*Work required:*
Below are records to return verbatim; the pictures are to be dropped.

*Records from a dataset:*
═══
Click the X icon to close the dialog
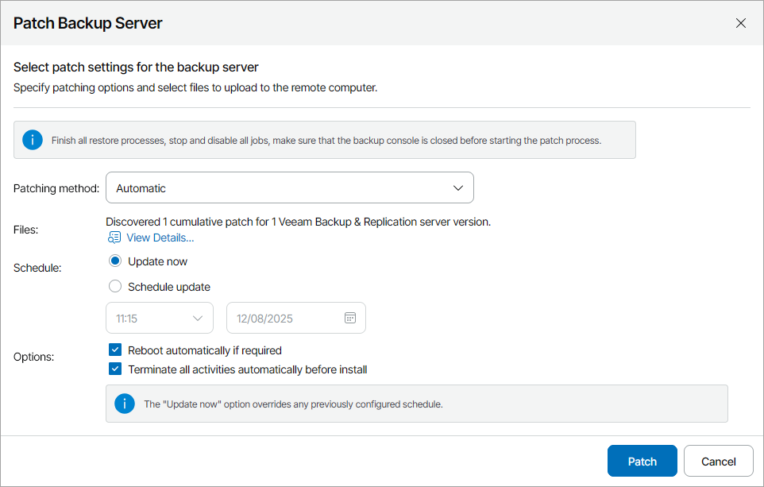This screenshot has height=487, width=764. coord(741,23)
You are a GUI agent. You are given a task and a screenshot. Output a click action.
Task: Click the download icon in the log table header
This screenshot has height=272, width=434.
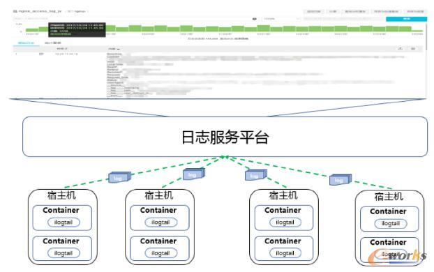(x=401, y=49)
═══
*Expected output:*
Click the X icon to close the dialog
This screenshot has height=487, width=764. coord(741,23)
You are a GUI agent. You are given a task and a screenshot. Output a click action.
Task: Click the download icon in the log table header
This screenshot has height=272, width=434.
(x=401, y=49)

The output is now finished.